Incomplete Nature: How Mind Emerged from Matter (MP3 CD)
Deacon’s aim in Incomplete Nature is to characterize things that are absent (e.g., function, reference, purpose, value) using information theory, thermodynamics and chaos theory. He mobilizes arguments based on evolution and emergence and coins some neologisms to allow him to push those concepts forward. Along the way he attacks reductive materialist accounts of consciousness and puts forth his own theories of how the first forms of life may have started. Heavy on philosophy and dense with physics, it is worth the effort!— Andy
A radical new explanation of how life and consciousness emerge from physics and chemistry.
As physicists work toward completing a theory of the universe and biologists unravel the molecular complexity of life, a glaring incompleteness in this scientific vision becomes apparent. The "theory of everything" that appears to be emerging includes everything but us: the feelings, meanings, consciousness, and purposes that make us (and many of our animal cousins) what we are. These most immediate and incontrovertible phenomena are left unexplained by the natural sciences because they lack the physical properties--such as mass, momentum, charge, and location--that are assumed to be necessary for something to have physical consequences in the world. This is an unacceptable omission. We need a "theory of everything" that does not leave it absurd that we exist.
Incomplete Nature begins by accepting what other theories try to deny: that although mental contents do indeed lack these material-energetic properties, they are still entirely products of physical processes and have an unprecedented kind of causal power that is unlike anything physics and chemistry alone have so far explained. Paradoxically it is the intrinsic incompleteness of these semiotic and teleological phenomena that is the source of their unique form of physical influence in the world.

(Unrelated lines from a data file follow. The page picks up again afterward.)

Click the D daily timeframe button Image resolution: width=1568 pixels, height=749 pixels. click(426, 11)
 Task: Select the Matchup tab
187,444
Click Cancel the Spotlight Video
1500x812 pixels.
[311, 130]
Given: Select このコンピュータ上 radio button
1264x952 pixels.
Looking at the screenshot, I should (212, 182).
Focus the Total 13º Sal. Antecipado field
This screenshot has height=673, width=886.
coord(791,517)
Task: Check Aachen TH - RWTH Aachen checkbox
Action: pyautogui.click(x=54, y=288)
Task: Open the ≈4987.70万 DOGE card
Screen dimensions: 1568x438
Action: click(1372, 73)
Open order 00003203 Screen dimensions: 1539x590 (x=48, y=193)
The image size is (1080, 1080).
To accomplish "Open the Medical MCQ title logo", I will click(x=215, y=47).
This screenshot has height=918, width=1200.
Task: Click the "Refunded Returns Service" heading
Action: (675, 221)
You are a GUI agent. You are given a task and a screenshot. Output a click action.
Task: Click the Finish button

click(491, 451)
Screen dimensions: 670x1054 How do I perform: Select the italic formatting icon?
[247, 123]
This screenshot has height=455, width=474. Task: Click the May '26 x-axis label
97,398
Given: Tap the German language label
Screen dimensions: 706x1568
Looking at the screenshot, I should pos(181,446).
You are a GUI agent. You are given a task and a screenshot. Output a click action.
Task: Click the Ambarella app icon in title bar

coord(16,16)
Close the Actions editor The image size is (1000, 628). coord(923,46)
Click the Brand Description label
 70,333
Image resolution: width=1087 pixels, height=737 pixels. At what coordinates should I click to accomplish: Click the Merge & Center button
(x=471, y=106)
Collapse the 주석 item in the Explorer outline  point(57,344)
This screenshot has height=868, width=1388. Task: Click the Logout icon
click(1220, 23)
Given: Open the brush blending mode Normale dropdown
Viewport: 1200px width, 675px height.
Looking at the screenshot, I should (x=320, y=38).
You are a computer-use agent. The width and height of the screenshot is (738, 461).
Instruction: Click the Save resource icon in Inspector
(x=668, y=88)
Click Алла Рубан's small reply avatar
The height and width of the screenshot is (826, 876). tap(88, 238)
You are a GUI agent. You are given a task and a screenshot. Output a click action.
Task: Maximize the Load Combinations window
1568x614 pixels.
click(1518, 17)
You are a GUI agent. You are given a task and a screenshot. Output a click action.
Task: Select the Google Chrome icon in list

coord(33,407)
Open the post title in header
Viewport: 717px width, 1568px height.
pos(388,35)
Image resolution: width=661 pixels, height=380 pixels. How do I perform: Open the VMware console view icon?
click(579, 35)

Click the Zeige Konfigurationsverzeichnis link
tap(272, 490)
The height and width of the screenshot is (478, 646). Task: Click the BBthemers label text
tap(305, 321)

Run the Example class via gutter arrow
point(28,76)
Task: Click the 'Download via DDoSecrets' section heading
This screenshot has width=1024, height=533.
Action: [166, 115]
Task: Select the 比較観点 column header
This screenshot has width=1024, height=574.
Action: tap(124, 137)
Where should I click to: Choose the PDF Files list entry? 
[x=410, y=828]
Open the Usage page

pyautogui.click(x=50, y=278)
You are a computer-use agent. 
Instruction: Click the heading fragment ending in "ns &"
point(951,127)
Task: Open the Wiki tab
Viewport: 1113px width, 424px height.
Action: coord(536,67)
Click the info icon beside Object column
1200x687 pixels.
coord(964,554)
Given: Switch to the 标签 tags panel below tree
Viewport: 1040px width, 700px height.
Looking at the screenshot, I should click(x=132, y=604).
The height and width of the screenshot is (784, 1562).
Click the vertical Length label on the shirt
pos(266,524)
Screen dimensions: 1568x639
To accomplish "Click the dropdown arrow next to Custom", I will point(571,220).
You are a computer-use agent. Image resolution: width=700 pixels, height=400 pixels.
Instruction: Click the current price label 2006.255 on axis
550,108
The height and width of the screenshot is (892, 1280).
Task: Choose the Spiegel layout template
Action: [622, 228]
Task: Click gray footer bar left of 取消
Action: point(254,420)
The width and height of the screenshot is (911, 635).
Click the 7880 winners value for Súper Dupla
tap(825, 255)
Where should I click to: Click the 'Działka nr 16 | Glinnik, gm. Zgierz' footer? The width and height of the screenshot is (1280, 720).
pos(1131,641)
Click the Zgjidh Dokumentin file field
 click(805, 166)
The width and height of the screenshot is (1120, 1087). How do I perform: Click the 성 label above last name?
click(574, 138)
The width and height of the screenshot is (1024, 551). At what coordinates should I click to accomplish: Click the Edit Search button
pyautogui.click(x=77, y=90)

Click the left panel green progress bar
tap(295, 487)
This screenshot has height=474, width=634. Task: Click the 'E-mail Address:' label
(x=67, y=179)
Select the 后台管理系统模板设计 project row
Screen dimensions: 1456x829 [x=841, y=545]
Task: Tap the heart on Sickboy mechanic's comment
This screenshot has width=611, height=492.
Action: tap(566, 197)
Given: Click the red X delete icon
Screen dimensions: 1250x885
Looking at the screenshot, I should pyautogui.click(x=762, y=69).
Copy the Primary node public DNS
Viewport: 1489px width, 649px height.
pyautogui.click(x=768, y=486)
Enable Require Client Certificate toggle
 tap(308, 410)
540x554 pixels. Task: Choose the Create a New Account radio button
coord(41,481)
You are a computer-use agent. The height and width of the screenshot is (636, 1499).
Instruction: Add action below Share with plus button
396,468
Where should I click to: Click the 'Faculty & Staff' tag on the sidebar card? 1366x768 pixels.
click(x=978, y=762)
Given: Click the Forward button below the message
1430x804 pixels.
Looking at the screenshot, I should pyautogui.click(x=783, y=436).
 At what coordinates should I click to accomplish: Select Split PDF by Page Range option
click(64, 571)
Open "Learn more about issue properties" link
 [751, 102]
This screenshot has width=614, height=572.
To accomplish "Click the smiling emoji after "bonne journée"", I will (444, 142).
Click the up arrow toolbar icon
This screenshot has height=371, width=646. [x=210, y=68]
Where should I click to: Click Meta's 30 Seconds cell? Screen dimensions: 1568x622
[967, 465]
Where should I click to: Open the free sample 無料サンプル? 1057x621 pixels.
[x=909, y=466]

Incomplete Nature meticulously traces the emergence of this special causal capacity from simple thermodynamics to self-organizing dynamics to living and mental dynamics, and it demonstrates how specific absences (or constraints) play the critical causal role in the organization of physical processes that generate these properties. The book's radically challenging conclusion is that we are made of these specific absenses--such stuff as dreams are made on--and that what is not immediately present can be as physically potent as that which is.
The accompanying reference guide is included as a PDF on this disc.